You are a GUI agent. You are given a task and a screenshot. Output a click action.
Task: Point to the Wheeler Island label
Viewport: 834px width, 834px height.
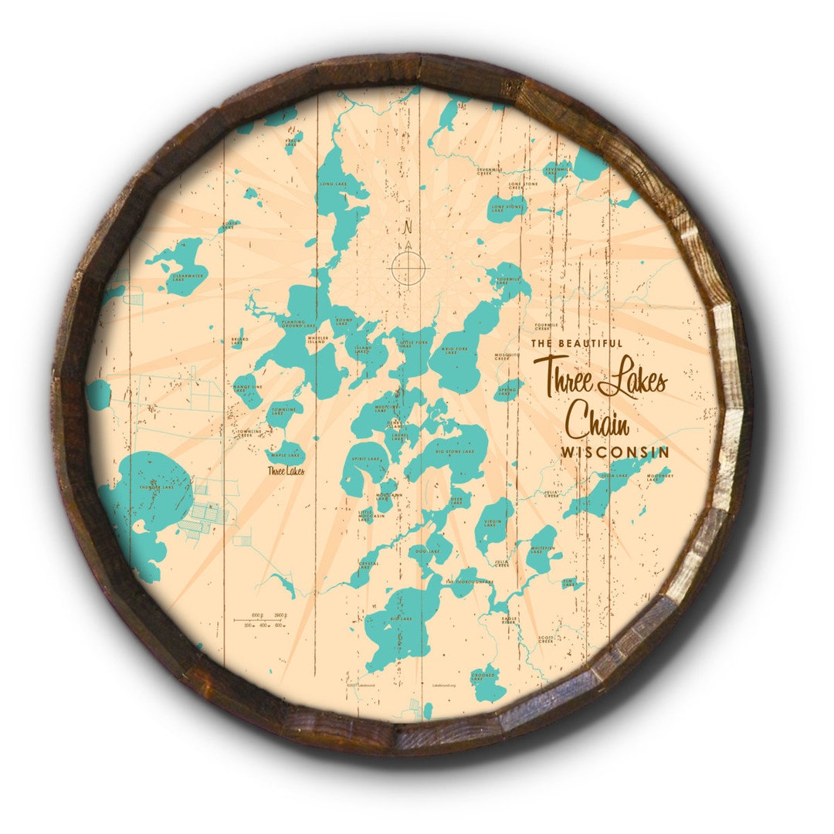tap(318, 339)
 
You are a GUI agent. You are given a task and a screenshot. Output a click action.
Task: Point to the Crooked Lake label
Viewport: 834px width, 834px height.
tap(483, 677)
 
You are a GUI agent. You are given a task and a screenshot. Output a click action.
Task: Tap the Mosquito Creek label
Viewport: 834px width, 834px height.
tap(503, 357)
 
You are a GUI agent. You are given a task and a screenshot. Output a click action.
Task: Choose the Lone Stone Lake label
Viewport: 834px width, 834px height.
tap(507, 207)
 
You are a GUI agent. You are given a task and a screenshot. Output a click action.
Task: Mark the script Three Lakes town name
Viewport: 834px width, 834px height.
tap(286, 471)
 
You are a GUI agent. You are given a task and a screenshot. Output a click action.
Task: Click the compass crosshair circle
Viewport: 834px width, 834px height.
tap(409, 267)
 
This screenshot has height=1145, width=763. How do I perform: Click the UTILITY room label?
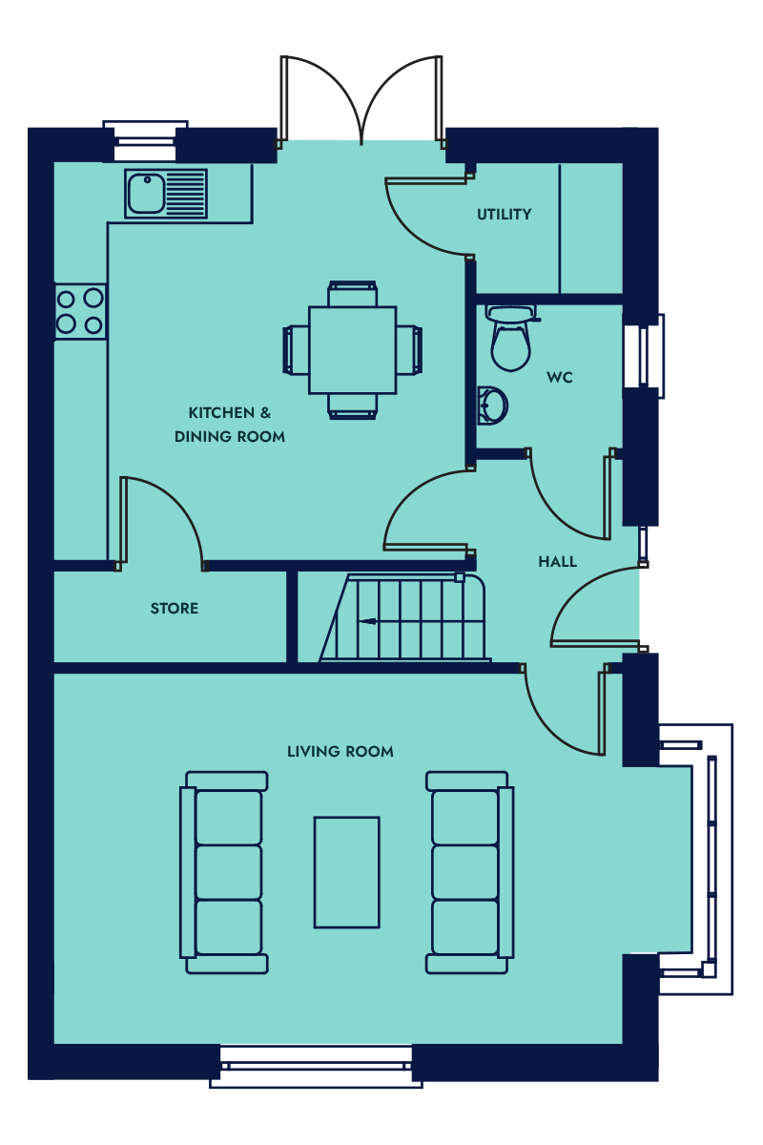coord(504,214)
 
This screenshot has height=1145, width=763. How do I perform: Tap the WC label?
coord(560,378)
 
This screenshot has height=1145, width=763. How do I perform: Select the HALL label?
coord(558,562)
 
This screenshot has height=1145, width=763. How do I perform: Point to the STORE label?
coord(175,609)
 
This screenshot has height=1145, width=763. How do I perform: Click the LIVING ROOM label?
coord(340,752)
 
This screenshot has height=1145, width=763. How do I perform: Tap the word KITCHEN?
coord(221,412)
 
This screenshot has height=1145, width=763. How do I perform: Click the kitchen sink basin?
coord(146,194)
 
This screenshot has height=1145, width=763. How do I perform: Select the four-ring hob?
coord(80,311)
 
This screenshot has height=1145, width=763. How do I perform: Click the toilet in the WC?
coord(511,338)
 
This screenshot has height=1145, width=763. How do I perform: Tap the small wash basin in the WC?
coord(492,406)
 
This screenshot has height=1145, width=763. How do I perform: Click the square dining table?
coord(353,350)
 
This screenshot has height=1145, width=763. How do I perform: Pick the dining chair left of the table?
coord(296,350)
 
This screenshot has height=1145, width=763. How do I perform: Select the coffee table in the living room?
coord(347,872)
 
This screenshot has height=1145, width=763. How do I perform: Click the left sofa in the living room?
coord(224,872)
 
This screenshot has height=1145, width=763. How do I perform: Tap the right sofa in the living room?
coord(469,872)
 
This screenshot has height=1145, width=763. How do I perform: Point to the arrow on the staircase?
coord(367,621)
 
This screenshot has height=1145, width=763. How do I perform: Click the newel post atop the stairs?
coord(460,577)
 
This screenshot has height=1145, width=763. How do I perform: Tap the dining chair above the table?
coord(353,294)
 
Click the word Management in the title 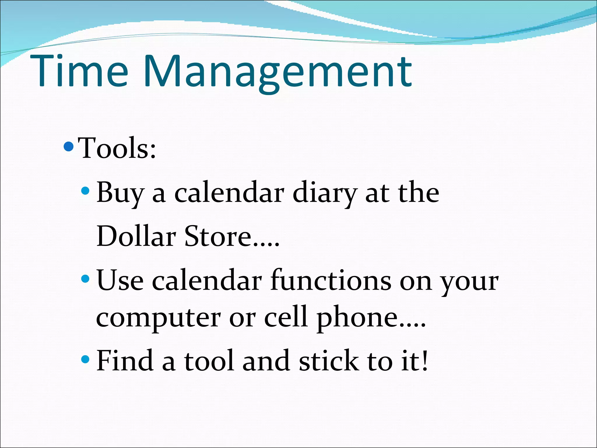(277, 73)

________________________

→ Written request
Format the stretch of the rows above, from the line containing "left sofa in the living room?" through the line containing "coord(469,872)", as a Markdown table with columns No. and Line. Number each line and leave out blank lines.

→ Result below
| No. | Line |
|---|---|
| 1 | This screenshot has height=1145, width=763. How do I perform: Click the left sofa in the living room? |
| 2 | coord(224,872) |
| 3 | This screenshot has height=1145, width=763. How do I perform: Tap the right sofa in the living room? |
| 4 | coord(469,872) |